The invention relates to a geophone which varies the optical path length of an optical fiber in response to a seismic signal for use in seismic exploration equipment. A seismic signal in this application refers to an acceleration or velocity signal. The geophone of this invention may be included within a sensor array which is formed as a string of transducer assemblies.
A conventional geophone uses a permanent magnet and electric coils suspended by springs or other means such as air, oil, and the like, to dampen oscillations of a mass within the geophone. A number of geophones are connected to a seismic cable, which ultimately is connected to a recording vehicle, such as a truck. A seismic signal is generated by way of an explosion or other vibration source. The vibrations create motion of the geophone which in turn causes the coil to move. The movement of the coil in the magnetic field induces a flow of electric current which is detected and recorded at the seismic truck.

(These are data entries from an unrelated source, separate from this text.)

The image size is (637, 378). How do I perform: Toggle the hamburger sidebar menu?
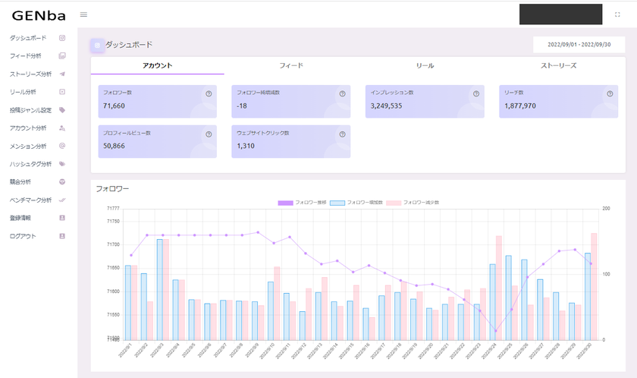[x=83, y=14]
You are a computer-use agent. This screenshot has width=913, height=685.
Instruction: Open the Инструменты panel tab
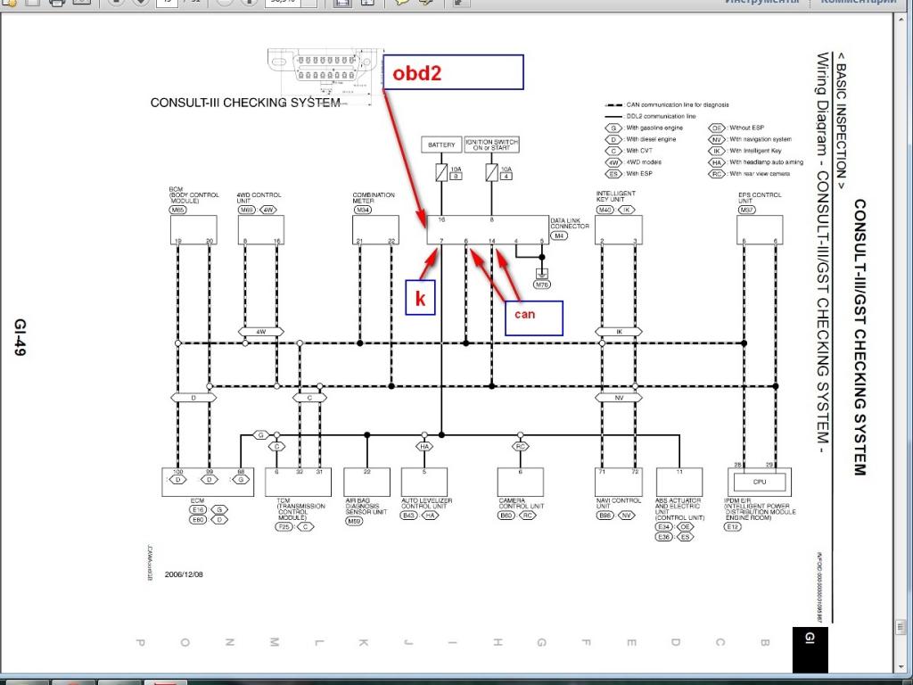point(761,3)
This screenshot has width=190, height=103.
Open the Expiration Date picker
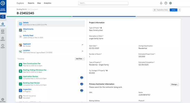tap(161, 10)
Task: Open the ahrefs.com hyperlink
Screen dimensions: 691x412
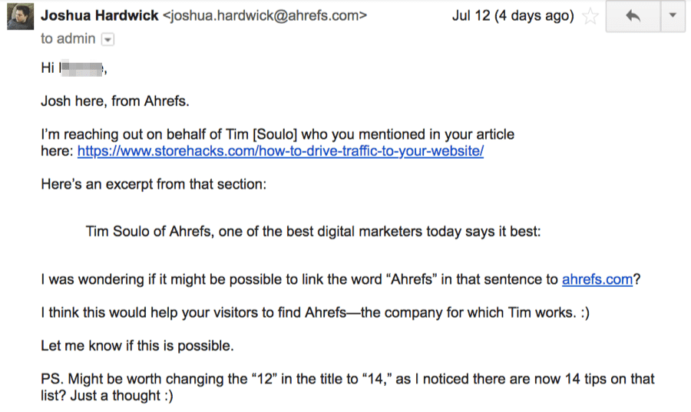Action: click(597, 280)
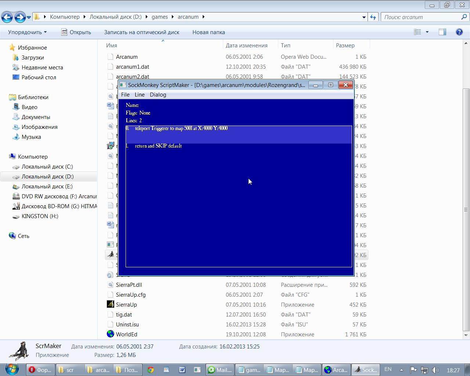The width and height of the screenshot is (470, 376).
Task: Click the SierraUp application icon
Action: pos(111,304)
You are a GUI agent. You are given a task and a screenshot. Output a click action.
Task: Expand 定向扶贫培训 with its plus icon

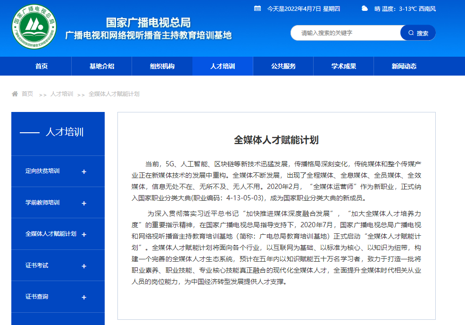point(84,172)
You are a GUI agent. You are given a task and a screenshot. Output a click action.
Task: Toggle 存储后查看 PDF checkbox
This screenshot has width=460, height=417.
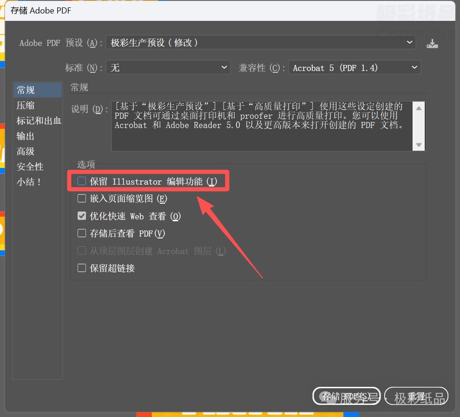[82, 233]
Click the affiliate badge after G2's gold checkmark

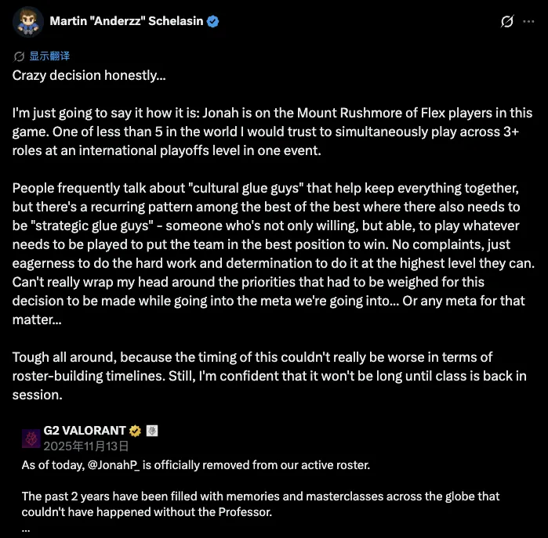click(153, 431)

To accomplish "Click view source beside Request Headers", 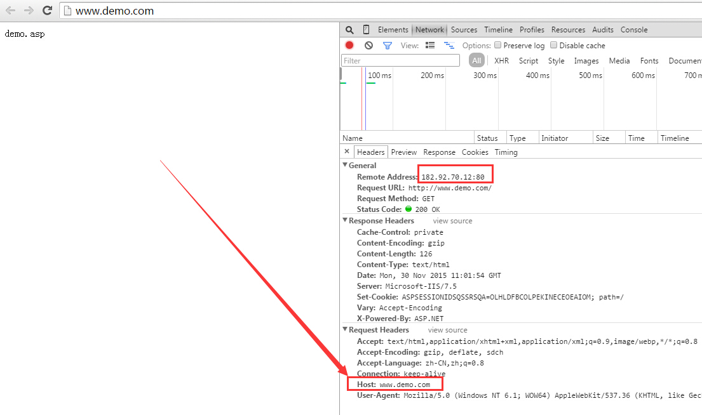I will coord(447,330).
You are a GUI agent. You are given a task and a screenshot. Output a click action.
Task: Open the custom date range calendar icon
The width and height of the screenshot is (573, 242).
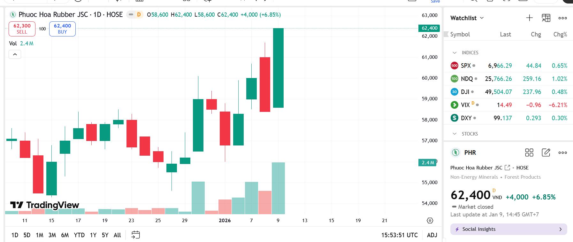coord(135,235)
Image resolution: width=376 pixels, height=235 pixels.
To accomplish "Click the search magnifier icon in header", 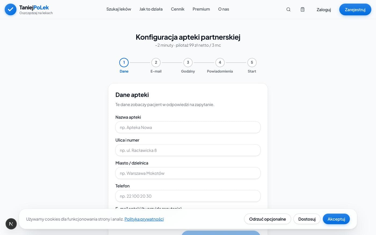I will point(288,9).
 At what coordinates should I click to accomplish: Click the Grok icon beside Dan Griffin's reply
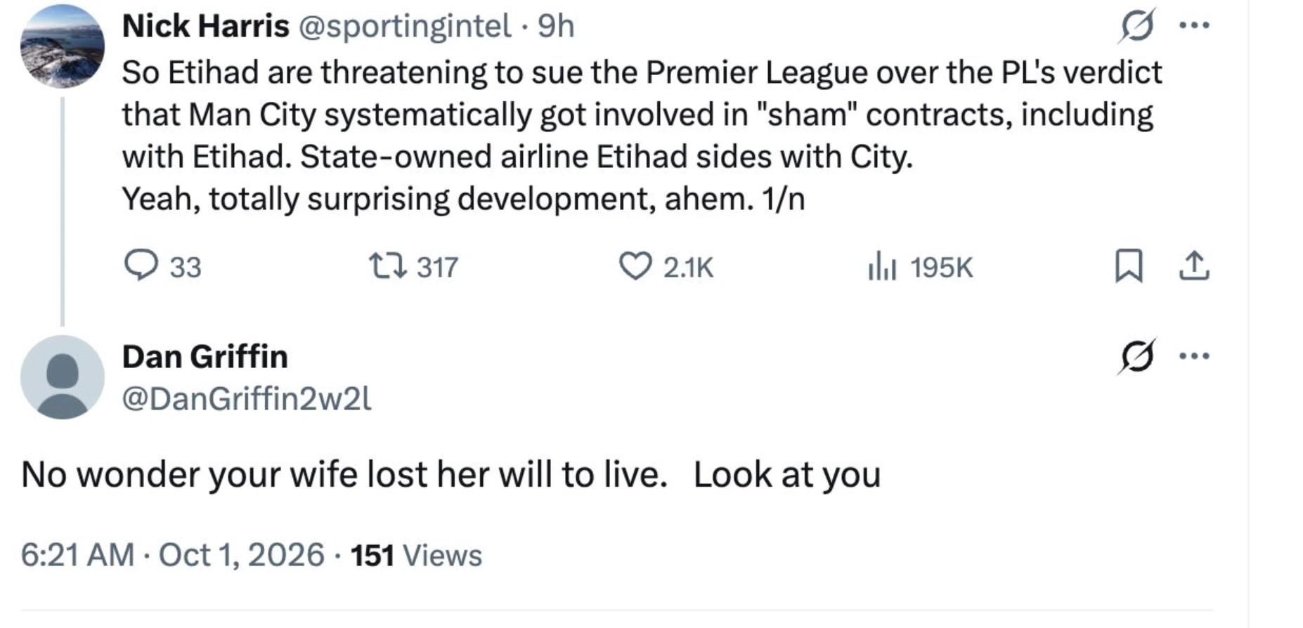point(1136,356)
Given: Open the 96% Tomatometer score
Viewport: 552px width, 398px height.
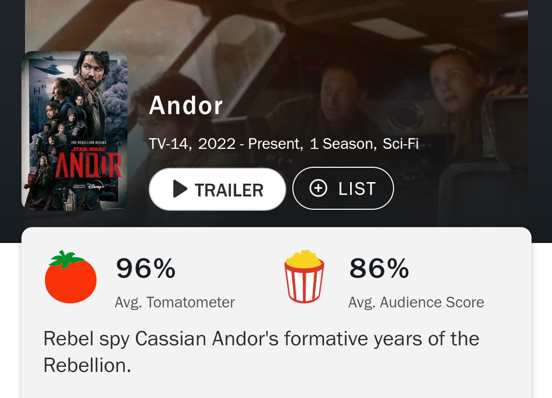Looking at the screenshot, I should [x=146, y=269].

The dynamic quantity measured by a geophone depends on the method for detecting the position of the mass, relative to the casing. Using electromagnetic induction in a pick-up coil gives a velocity output. A displacement geophone uses a detection method that measures the position of the mass directly and therefore gives an output that is proportional to casing displacement.
Fiber optic sensors that respond to variations in acceleration or velocity have shown increasing promise as geophones. Known means for measuring such variations include interferometers which detect changes in optical phase and spectrometers which detect spectral shifts. For example, certain fiber optic interferometric sensors respond to an acceleration or velocity signal developed from the reflection of a signal from a seismic source by varying the effective length of the fiber optic filament in response to the perturbation.
In such applications, optical fibers are made sensitive to acceleration or velocity of the sensor. An optical fiber exposed to such phenomena changes the medium through which a light or infrared beam passes that is guided by the fiber. Optical fibers have been considered for use as sensing elements and devices such as microphones, hydrophones, magnetometers, accelerometers, and electric current sensors, and particularly for geophones.
However, developers of such systems continue to seek a simple, inexpensive, yet sensitive geophones which can endure the often harsh conditions to which they are subjected. There remains a need for a such a geophone that is responsive to variations in displacement, velocity, or acceleration, using variations in the stress on a fiber optic element. To be commercially successful, such a geophone must be both robust and easily manufactured.